A normal distribution has a kurtosis of 3. With an increase in outliers in the distribution, the tails become "fat" and the kurtosis increases beyond 3.
How do I generate a random distribution between two numbers with kurtosis greater than 3 (preferably around 5-7)?
Imports
import numpy as np
import scipy.stats import kurtosis
Random Uniform between 0.01-0.10
# Random Uniform Distribution
runif = np.random.uniform(0.01, 0.10, 10000)
kurtosis(runif, fisher=False)
1.8124891901330156
Random Normal between 0.01-0.10
lower = 0.01
upper = 0.10
mu = (upper)/2
sigma = 0.01
N = 10000
retstats = scipy.stats.truncnorm.rvs((lower-mu)/sigma,(upper-mu)/sigma,loc=mu,scale=sigma,size=N)
mean = .05
stdev = .01 # 99.73% chance the sample will fall in your desired range
values = [gauss(mean, stdev) for _ in range(10000)]
kurtosis(values, fisher=False)
3.015004351756201
Random Normal with fat-tails between 0.01-0.10
???
A normal distribution always has a kurtosis of 3. A uniform distribution has a kurtosis of 9/5. Long-tailed distributions have a kurtosis higher than 3. Laplace, for instance, has a kurtosis of 6. [Note that typically these distributions are defined in terms of excess kurtosis, which equals actual kurtosis minus 3.] See the table here: http://mathworld.wolfram.com/KurtosisExcess.html
By cutting off the tails, however, you only reduce the kurtosis. By cutting tails, it is impossible to generate a normal distribution with kurtosis higher than 3. In order to generate a distribution with limited range and high kurtosis, you will need to ensure that the cut has a minimal effect on the tails and start with a long-tailed (not normal) distribution. Colloquially, you'll need to have a very spiky distribution. I produce one below using Laplace with a small exponential decay parameter.
import numpy as np
from scipy.stats import kurtosis
min_range = 0.01
max_range = 0.10
midpoint = (max_range + min_range)/2
samples = 10000
def filter_tails(x):
return x[(x >= min_range) & (x <= max_range)]

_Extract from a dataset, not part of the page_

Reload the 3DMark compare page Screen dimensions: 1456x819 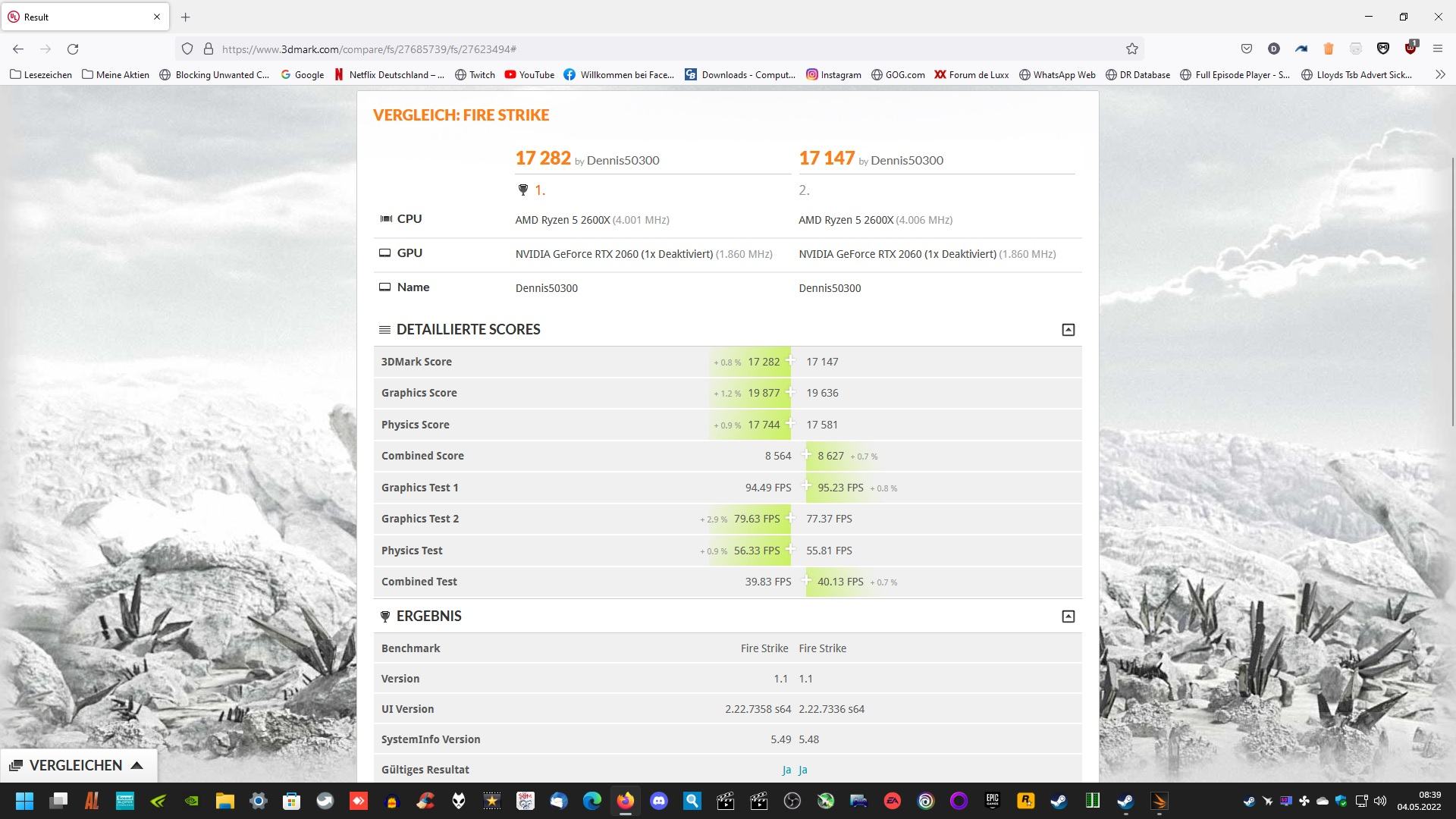pyautogui.click(x=73, y=49)
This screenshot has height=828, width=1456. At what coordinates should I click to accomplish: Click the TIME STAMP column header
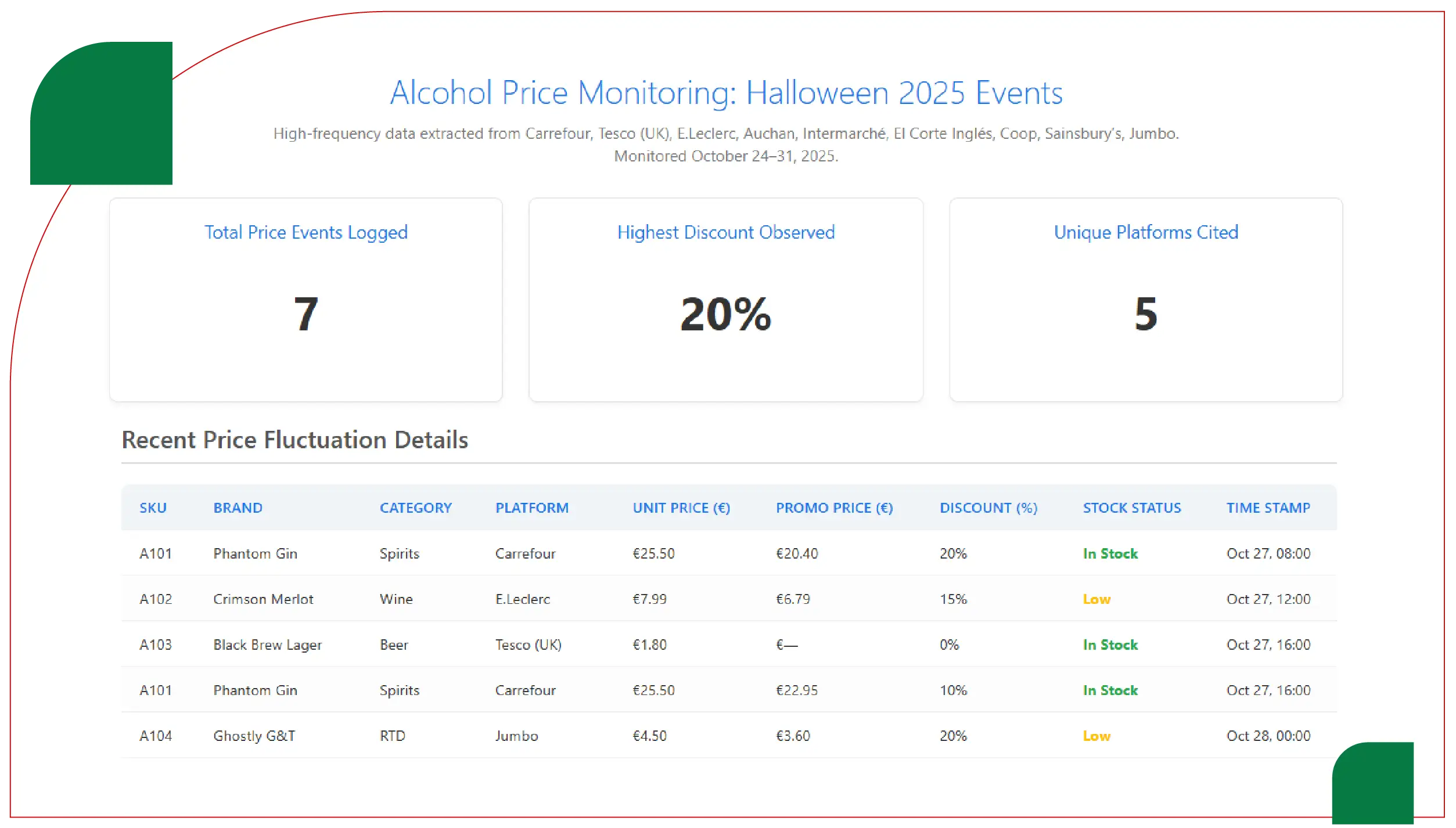1268,508

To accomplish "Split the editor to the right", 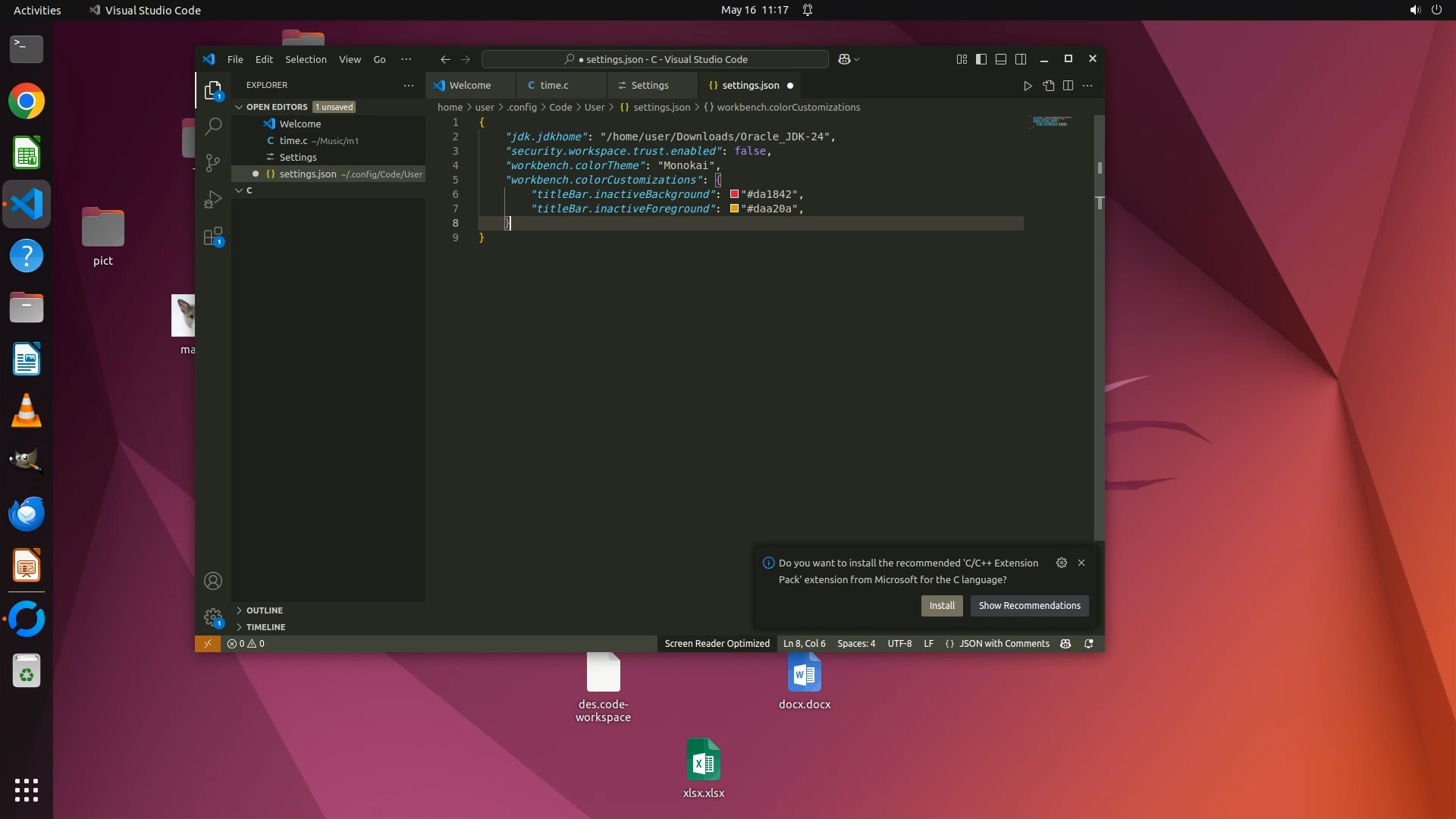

runif = np.random.uniform(min_range, max_range, samples)
value = kurtosis(filter_tails(runif), fisher=False)
print(f"uniform kurtosis = {value}")
sigma = 0.01
runif = np.random.normal(midpoint, sigma, samples)
value = kurtosis(filter_tails(runif), fisher=False)
print(f"gaussian kurtosis = {value}")
exponential_decay = 0.001
runif = np.random.laplace(midpoint, exponential_decay, samples)
value = kurtosis(filter_tails(runif), fisher=False)
print(f"laplace kurtosis = {value}")
Running the script, I get:
uniform kurtosis = 1.8011863970680828
gaussian kurtosis = 3.0335178694177785
laplace kurtosis = 5.76290423111418